▶ _Work instruction_
Copy, exactly and without additions, every line in the records below from the one holding "[tab] (80, 776)" through the one holding "ストア (587, 103)", both ends included.
**** Available records ****
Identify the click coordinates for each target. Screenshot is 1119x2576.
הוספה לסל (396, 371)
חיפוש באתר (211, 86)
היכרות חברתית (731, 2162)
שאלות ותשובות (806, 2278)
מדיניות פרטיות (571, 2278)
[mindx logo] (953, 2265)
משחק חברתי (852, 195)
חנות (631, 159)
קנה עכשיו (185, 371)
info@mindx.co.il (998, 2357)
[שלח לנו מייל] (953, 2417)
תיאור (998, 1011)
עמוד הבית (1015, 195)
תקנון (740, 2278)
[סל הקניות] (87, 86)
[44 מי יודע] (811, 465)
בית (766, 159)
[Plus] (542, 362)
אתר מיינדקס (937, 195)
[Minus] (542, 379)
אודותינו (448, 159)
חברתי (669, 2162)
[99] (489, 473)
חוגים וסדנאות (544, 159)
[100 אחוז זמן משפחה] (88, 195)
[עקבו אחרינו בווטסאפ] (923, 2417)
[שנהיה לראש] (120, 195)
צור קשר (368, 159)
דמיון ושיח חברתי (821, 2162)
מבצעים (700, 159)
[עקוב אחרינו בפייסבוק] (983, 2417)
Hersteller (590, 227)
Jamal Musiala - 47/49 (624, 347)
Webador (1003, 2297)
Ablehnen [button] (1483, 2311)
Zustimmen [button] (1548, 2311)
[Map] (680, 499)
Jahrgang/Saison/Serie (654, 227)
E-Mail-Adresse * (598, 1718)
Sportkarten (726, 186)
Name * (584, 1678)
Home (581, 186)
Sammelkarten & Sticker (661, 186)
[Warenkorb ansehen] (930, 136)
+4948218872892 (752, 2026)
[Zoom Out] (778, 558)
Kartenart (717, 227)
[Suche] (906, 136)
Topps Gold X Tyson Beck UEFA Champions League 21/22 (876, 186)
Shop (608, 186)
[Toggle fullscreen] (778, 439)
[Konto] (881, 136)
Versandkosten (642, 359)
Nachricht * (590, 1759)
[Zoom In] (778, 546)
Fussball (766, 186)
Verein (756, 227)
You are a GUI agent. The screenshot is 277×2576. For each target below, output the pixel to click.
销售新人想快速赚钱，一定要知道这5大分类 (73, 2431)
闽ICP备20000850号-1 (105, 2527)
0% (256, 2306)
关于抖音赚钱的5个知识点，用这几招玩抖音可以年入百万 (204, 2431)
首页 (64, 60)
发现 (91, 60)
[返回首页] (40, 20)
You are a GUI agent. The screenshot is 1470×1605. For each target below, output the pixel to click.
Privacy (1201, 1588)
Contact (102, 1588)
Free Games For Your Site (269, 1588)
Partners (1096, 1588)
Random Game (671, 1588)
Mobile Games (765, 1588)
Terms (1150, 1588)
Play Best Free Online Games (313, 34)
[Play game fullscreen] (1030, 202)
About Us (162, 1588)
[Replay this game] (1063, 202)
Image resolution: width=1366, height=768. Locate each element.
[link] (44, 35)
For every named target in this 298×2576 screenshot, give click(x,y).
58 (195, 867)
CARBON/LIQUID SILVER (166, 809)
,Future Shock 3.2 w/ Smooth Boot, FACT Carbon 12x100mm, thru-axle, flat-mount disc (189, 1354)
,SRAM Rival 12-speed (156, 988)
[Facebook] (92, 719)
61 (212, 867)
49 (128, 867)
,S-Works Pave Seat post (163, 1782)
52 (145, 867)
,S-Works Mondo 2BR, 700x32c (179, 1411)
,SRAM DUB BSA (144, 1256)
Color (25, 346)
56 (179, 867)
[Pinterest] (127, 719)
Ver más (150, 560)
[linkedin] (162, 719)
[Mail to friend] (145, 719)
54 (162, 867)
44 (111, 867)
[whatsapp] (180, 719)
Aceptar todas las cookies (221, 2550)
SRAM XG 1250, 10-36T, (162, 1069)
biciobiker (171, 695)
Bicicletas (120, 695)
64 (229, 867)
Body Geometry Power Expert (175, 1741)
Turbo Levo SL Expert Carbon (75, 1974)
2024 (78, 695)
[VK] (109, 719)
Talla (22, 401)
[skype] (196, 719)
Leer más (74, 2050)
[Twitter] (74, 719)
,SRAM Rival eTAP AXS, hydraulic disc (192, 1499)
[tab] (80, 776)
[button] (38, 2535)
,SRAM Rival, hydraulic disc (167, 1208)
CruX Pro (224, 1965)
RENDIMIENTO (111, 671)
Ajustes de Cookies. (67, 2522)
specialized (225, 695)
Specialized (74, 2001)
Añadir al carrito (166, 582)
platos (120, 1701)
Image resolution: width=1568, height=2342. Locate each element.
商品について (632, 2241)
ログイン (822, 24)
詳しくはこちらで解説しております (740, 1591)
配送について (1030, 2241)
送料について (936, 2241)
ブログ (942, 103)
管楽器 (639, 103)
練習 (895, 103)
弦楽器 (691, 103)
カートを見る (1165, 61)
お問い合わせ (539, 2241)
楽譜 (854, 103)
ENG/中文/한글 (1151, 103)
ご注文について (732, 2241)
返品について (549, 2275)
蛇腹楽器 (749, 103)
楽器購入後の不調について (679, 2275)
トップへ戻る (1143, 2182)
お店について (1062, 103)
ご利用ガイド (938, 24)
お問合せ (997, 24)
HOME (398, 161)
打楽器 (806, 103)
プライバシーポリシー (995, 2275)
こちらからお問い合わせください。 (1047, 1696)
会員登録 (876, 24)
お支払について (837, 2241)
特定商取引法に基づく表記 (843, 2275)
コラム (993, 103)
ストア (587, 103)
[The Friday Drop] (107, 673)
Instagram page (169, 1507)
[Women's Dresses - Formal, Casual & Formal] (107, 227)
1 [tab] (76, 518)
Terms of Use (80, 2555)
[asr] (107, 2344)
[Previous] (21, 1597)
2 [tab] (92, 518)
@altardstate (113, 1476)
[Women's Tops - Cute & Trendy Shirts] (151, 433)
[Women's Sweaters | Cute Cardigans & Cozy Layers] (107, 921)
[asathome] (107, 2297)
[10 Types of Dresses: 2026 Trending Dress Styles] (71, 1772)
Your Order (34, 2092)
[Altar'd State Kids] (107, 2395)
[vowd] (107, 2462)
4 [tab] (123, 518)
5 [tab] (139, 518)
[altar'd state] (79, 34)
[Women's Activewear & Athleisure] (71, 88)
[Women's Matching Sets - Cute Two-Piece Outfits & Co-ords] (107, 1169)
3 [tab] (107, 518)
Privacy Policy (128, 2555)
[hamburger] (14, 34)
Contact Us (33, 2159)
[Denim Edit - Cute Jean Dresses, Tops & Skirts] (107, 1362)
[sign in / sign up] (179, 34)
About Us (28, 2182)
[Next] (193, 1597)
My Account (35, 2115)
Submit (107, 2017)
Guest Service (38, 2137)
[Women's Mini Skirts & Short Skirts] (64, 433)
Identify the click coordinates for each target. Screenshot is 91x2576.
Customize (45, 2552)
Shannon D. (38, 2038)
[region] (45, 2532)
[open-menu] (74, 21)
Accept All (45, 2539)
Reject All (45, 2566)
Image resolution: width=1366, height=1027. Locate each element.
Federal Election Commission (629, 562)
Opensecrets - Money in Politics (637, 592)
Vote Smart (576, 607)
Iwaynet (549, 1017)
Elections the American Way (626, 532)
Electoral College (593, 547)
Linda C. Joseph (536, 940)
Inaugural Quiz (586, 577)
****
▶ _Your solution_
[tab] (80, 776)
[button] (38, 2535)
,SRAM Rival, hydraulic disc (167, 1208)
CruX Pro (224, 1965)
RENDIMIENTO (111, 671)
Ajustes de Cookies. (67, 2522)
specialized (225, 695)
Specialized (74, 2001)
Añadir al carrito (166, 582)
platos (120, 1701)
Image resolution: width=1568, height=2342. Locate each element.
商品について (632, 2241)
ログイン (822, 24)
詳しくはこちらで解説しております (740, 1591)
配送について (1030, 2241)
送料について (936, 2241)
ブログ (942, 103)
管楽器 (639, 103)
練習 (895, 103)
弦楽器 (691, 103)
カートを見る (1165, 61)
お問い合わせ (539, 2241)
楽譜 (854, 103)
ENG/中文/한글 (1151, 103)
ご注文について (732, 2241)
返品について (549, 2275)
蛇腹楽器 (749, 103)
楽器購入後の不調について (679, 2275)
トップへ戻る (1143, 2182)
お店について (1062, 103)
ご利用ガイド (938, 24)
お問合せ (997, 24)
HOME (398, 161)
打楽器 (806, 103)
プライバシーポリシー (995, 2275)
こちらからお問い合わせください。 (1047, 1696)
会員登録 (876, 24)
お支払について (837, 2241)
特定商取引法に基づく表記 (843, 2275)
コラム (993, 103)
ストア (587, 103)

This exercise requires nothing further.